Your risk of developing dementia is linked to the socioeconomic status of your neighborhood, according to a new study from Australia.

The Monash University study, published March 25 in JAMA Network Open, looked at health data from 2016 to 2020 for 4,656 adults between the ages of 40 and 70. The participants lived in various regions across Australia and none of them had been diagnosed with dementia or other major neurological conditions.

Researchers reported that people who lived in wealthier neighborhoods exhibited better memory and lower dementia risk scores than those living in poorer areas.

Although differences in memory scores were more pronounced for older adults living in neighborhoods with higher versus lower socioeconomic levels, the scientists concluded that higher dementia risk and "subtle differences in memory" affected residents of more disadvantaged neighborhoods even in midlife.

More than 55 million people live with dementia across the globe and there are nearly 10 million new cases every year, according to the World Health Organization (WHO). A 2020 study published in The Lancet found that 40 percent of dementia cases could be prevented or delayed through modified risk factors.

A host of social, environmental and psychological factors could play a role in the link between a neighborhood's socioeconomic status and the risk of its inhabitants developing dementia.

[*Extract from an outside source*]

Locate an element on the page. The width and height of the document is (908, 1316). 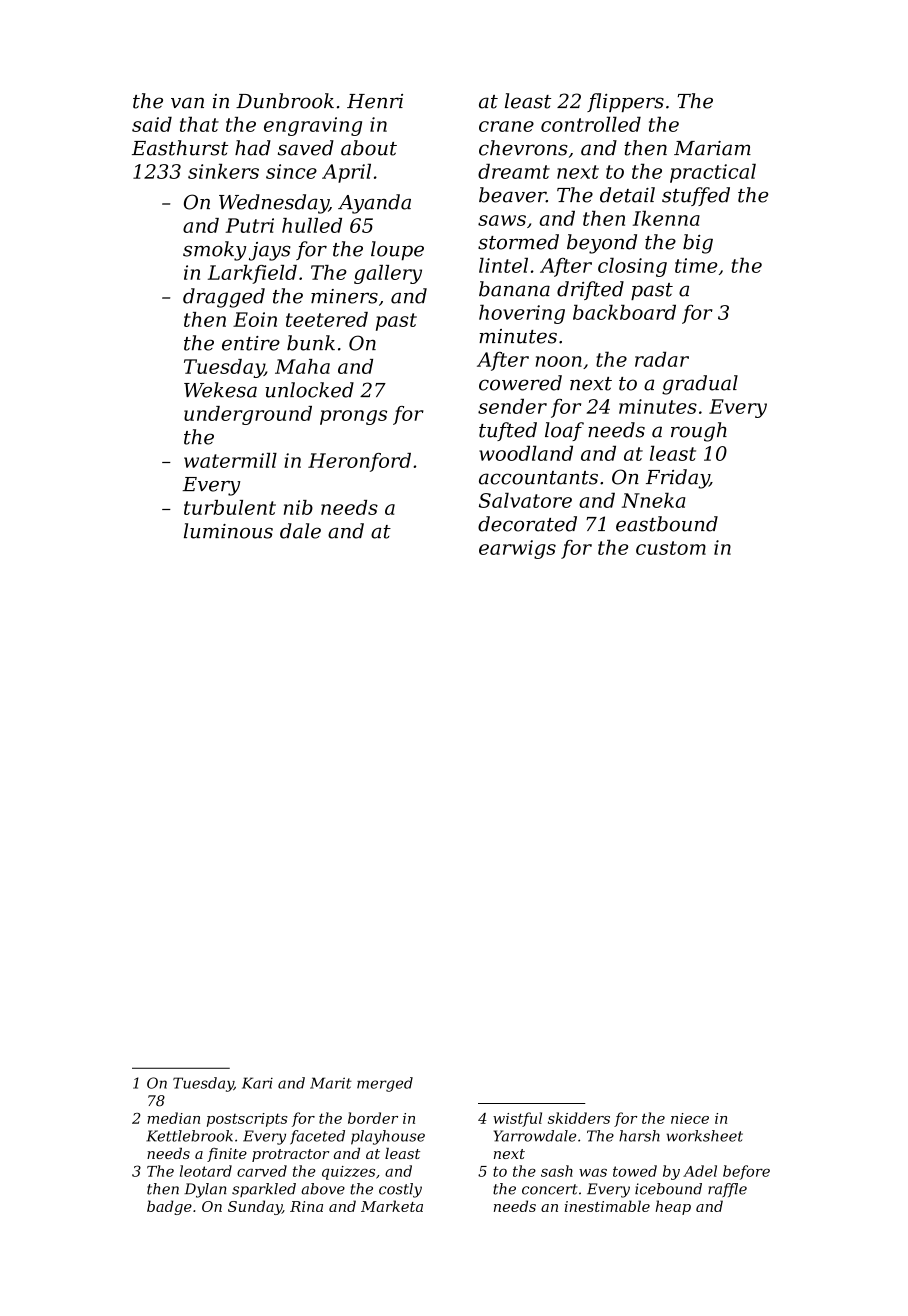
merged is located at coordinates (385, 1084).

For example, poorer areas have lower access to healthcare and less green space, which has been shown to protect older adults from dementia risk, according to a joint study by the National Institute on Aging (NIA), the National Institutes of Health (NIH) and the Environmental Protection Agency (EPA).

Air pollution, which was tied to cognitive decline in a study by Chinese researchers published in Proceedings of the National Academy of Sciences, tends to be worse in poorer neighborhoods. Multiple studies have linked a healthy diet with improved cognitive function, but healthy foods are more expensive in many regions.

Crime and social disorder, which impact a person's perception of safety and community cohesion, may also increase dementia risk for residents in lower socioeconomic status areas. Chronic stress due to structural disadvantages, discrimination and economic adversity will wear down a person's brain, as high cortisol—the hormone that correlates with stress—produces neurotoxic effects, according to multiple studies.

Professor Matthew Pase, lead author of the Monash University study, said in a press release that further research was needed to address the inequalities in dementia risk.

"With healthy lifestyle habits a key factor in reducing or delaying your risk of developing dementia, it is important for everyone to have access to local facilities such as gyms and public pools, green spaces and health care, but unfortunately that is not always the case," said Pase.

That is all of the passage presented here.